- What you need to do: Reproduce each entry below verbatim.

Dataset entries:
|---|

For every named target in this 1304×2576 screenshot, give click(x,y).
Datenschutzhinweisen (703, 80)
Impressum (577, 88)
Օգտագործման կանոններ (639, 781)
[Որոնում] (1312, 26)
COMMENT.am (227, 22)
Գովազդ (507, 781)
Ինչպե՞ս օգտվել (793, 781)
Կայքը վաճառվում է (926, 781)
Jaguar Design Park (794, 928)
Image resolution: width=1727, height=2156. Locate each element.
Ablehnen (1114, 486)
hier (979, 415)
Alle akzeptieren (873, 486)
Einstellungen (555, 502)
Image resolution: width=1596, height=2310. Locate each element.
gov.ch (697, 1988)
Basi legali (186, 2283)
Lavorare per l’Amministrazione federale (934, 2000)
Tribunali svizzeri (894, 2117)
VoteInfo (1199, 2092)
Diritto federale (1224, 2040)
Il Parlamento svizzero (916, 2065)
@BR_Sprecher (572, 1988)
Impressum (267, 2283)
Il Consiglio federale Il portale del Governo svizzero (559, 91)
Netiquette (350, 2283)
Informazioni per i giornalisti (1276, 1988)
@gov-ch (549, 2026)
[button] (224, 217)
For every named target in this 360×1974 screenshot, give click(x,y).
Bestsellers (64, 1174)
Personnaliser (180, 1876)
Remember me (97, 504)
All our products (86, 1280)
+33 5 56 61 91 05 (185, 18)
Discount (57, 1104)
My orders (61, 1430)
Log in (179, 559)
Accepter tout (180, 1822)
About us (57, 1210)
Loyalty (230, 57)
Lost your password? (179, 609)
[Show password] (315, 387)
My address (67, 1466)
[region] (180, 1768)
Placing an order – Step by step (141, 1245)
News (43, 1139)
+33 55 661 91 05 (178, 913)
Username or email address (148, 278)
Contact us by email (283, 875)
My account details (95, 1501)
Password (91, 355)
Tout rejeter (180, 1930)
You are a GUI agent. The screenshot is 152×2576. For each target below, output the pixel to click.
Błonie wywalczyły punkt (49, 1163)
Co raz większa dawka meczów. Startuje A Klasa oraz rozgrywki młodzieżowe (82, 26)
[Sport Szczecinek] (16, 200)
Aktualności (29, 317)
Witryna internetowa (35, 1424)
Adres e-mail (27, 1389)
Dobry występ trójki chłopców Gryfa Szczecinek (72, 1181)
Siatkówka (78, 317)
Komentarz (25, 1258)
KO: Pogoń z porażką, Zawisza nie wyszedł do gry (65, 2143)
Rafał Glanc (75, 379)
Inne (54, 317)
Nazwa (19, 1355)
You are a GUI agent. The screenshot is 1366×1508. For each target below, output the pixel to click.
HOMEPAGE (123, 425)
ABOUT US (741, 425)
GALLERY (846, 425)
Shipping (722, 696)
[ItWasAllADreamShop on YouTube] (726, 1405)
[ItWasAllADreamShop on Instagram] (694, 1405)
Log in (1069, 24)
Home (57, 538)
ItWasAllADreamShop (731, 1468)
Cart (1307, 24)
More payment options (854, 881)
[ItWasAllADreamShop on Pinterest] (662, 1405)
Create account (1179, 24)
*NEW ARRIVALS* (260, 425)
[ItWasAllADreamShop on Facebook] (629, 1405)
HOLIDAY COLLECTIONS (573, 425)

|---|

- Solution for this exercise:
For every named target in this 1304×2576 screenshot, give click(x,y).
Datenschutzhinweisen (703, 80)
Impressum (577, 88)
Օգտագործման կանոններ (639, 781)
[Որոնում] (1312, 26)
COMMENT.am (227, 22)
Գովազդ (507, 781)
Ինչպե՞ս օգտվել (793, 781)
Կայքը վաճառվում է (926, 781)
Jaguar Design Park (794, 928)
Image resolution: width=1727, height=2156. Locate each element.
Ablehnen (1114, 486)
hier (979, 415)
Alle akzeptieren (873, 486)
Einstellungen (555, 502)
Image resolution: width=1596, height=2310. Locate each element.
gov.ch (697, 1988)
Basi legali (186, 2283)
Lavorare per l’Amministrazione federale (934, 2000)
Tribunali svizzeri (894, 2117)
VoteInfo (1199, 2092)
Diritto federale (1224, 2040)
Il Parlamento svizzero (916, 2065)
@BR_Sprecher (572, 1988)
Impressum (267, 2283)
Il Consiglio federale Il portale del Governo svizzero (559, 91)
Netiquette (350, 2283)
Informazioni per i giornalisti (1276, 1988)
@gov-ch (549, 2026)
[button] (224, 217)
For every named target in this 360×1974 screenshot, give click(x,y).
Bestsellers (64, 1174)
Personnaliser (180, 1876)
Remember me (97, 504)
All our products (86, 1280)
+33 5 56 61 91 05 (185, 18)
Discount (57, 1104)
My orders (61, 1430)
Log in (179, 559)
Accepter tout (180, 1822)
About us (57, 1210)
Loyalty (230, 57)
Lost your password? (179, 609)
[Show password] (315, 387)
My address (67, 1466)
[region] (180, 1768)
Placing an order – Step by step (141, 1245)
News (43, 1139)
+33 55 661 91 05 (178, 913)
Username or email address (148, 278)
Contact us by email (283, 875)
My account details (95, 1501)
Password (91, 355)
Tout rejeter (180, 1930)
You are a GUI agent. The screenshot is 152×2576. For each target below, output the pixel to click.
Błonie wywalczyły punkt (49, 1163)
Co raz większa dawka meczów. Startuje A Klasa oraz rozgrywki młodzieżowe (82, 26)
[Sport Szczecinek] (16, 200)
Aktualności (29, 317)
Witryna internetowa (35, 1424)
Adres e-mail (27, 1389)
Dobry występ trójki chłopców Gryfa Szczecinek (72, 1181)
Siatkówka (78, 317)
Komentarz (25, 1258)
KO: Pogoń z porażką, Zawisza nie wyszedł do gry (65, 2143)
Rafał Glanc (75, 379)
Inne (54, 317)
Nazwa (19, 1355)
You are a GUI agent. The screenshot is 1366×1508. For each target below, output the pixel to click.
HOMEPAGE (123, 425)
ABOUT US (741, 425)
GALLERY (846, 425)
Shipping (722, 696)
[ItWasAllADreamShop on YouTube] (726, 1405)
[ItWasAllADreamShop on Instagram] (694, 1405)
Log in (1069, 24)
Home (57, 538)
ItWasAllADreamShop (731, 1468)
Cart (1307, 24)
More payment options (854, 881)
[ItWasAllADreamShop on Pinterest] (662, 1405)
Create account (1179, 24)
*NEW ARRIVALS* (260, 425)
[ItWasAllADreamShop on Facebook] (629, 1405)
HOLIDAY COLLECTIONS (573, 425)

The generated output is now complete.